As lesbianas consumidoras de material pornográfico estão utilizando a outras mulheres da indústria sexual, aspiram em última instância ao que elas entendem como privilégio dos homens. Isso inclui a utilização das mulheres mediante a prostituição. A erótica e a pornografia requerem a utilização das mulheres na indústria sexual, é pouco provável que estejam fazendo amor, senão que ganhando seu sustento.

MacKinnon explica que na dinâmica da pornografia tudo aquilo que excita aos homens se considera sexo. Na pornografia, a violência mesma é sexo, a desigualdade é sexo. Sem hierarquia a pornografia não funciona. Sem domínio, sem violência não pode haver excitação sexual. Longe de construir uma nova sexualidade, estão reutilizando a velha, se encontram confinadas aos clises patriarcais.

Gênero desde as teóricas radicais e Gênero desde as teorias lésbicas e gays

Algumas teóricas feministas radicais assinalam que a idéia de gênero tende a ocultar as relações de poder do sistema de supremacia masculina como algo que pode ser superado. A idéia do caráter inevitável do gênero e do falogocentrismo parece a Sheila Jeffreys uma visão pessimista e determinista, concordante com a tendência do pós-modernismo de considerar a militância política e a fé na viabilidade de uma mudança política como uma atitude suspeita.

Em um dos primeiros manifestos feministas lésbicos, “uma lesbiana é a fúria de todas as mulheres condensada até o ponto da explosão”. Se lutava contra o patriarcado, se buscava destruí-lo, sair dos estereotipos de gênero, criar outro tipo de sociedade.

A versão de gênero introduzida pela teoria lesbiana e gay é distinta das teóricas feministas.

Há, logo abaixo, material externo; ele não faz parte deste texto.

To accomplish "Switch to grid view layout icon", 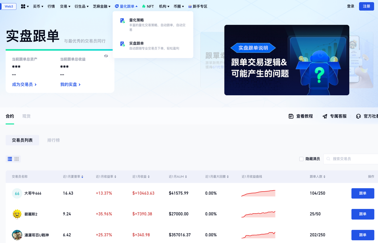I will click(x=17, y=159).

Se trata de um gênero despolitizado, não associado à violência sexual, à desigualdade econômica, não nomeia aos homens como historicamente perpretadores e beneficiados pela opressão. Reproduzem a categoria binária feminino-masculino, passivo-ativo. Excluem aos homens de análise, o poder se converte em um sentido foucaultiano, em algo que navega por aí em perpétua reconstituição, sem conexão com as pessoas reais.

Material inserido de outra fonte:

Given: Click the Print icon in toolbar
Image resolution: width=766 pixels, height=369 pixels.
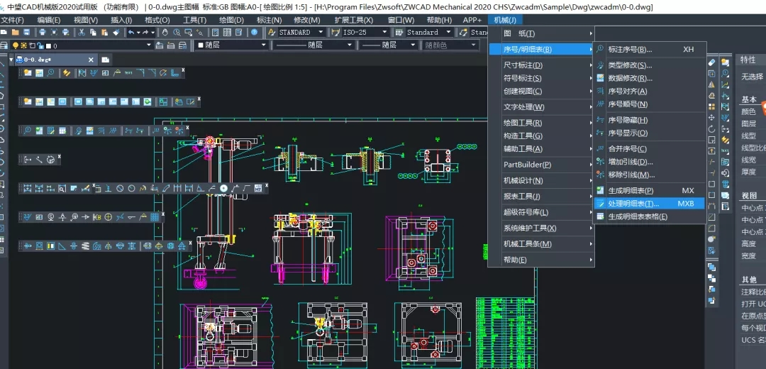Looking at the screenshot, I should click(43, 33).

Cabe perguntar em interesse de quem ou quens se constitui esses regimes de poder do heterossexismo e do falocentrismo.

Nos interpelam que se há consentimento, se é uma escolha a prostituição, não há violência, nos acusam de vitimizar. E Sheila Jeffreys nos permite responder: na conotação erótica da desigualdade. Na supremacia masculina, no prostituinte, aí está a violência.

Redescubrindo o gênero como jogo, apresentando como diversão, subjetivo, essa teoria serve de sustento, é funcional ao sistema patriarcal capitalista, propagandizando a prostituição como escolha e o S/M como jogo. Apresentando como revolucionárias as historicas opressões. A transformação politica se sustitui pela satisfação sexual pessoal mediante a prática S/M. Os artigos periodísticos anunciam e promocionam brinquedos sexuais, vídeos pornográficos, serviço de prostituição… Tudo o que possa dar dinheiro por meio de comercialização e a mercantilização do sexo. Com a cumplicidade da indústria farmacológica, incentivando o uso de estimulantes e hormonios, estimulando os estereotipos, o consumismo, copiando o que se vê na pornografia, provocando excitação, auto-lesões, doenças e condutas criminais.

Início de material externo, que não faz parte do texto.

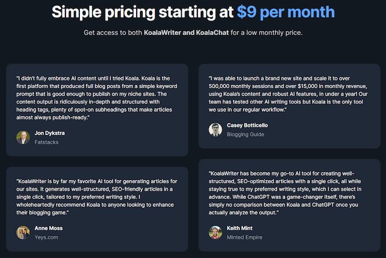The image size is (386, 258).
Task: Open the Fatstacks link
Action: (x=47, y=142)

A sexualidade da crueldade S/M, segundo Sheila Jeffreys, não é inata, nem inevitável: “A experiência da opressão prejudicou nossa capacidade de amar-nos umas a outres com dignidade e amor próprio, e não somente com um intenso sentimento de prazer. Podemos enfrentar a todas as pressões que nos querem fazer amar a bota que nos golpeia enviando-nos de volta à submissão. Podemos optar por não manter uma relação amorosa com nossos opressores. Podemos escolher uma sexualidade que não participa da nossa opressão, senão da nossa politica de resistência”.

O S/M, o sistema prostituinte, os violadores, para justificar-se manipulam politicamente a noção de consentimento. A idéia de que alguém possa buscar deliberadamente o abuso e a degradação é muito facilmente extrapolável à justificação dos sistemas políticos opressivos. Por consiguinte, o princípio político básico do S/M e da prostituição como escolha contradiz nossas lutas abolicionista do sistema prostituinte e de erradicação do abuso sexual infantil.
Lutamos por uma sociedade baseada no direito de todas as pessoas à dignidade, a igualdade, o amor próprio e à autonomia.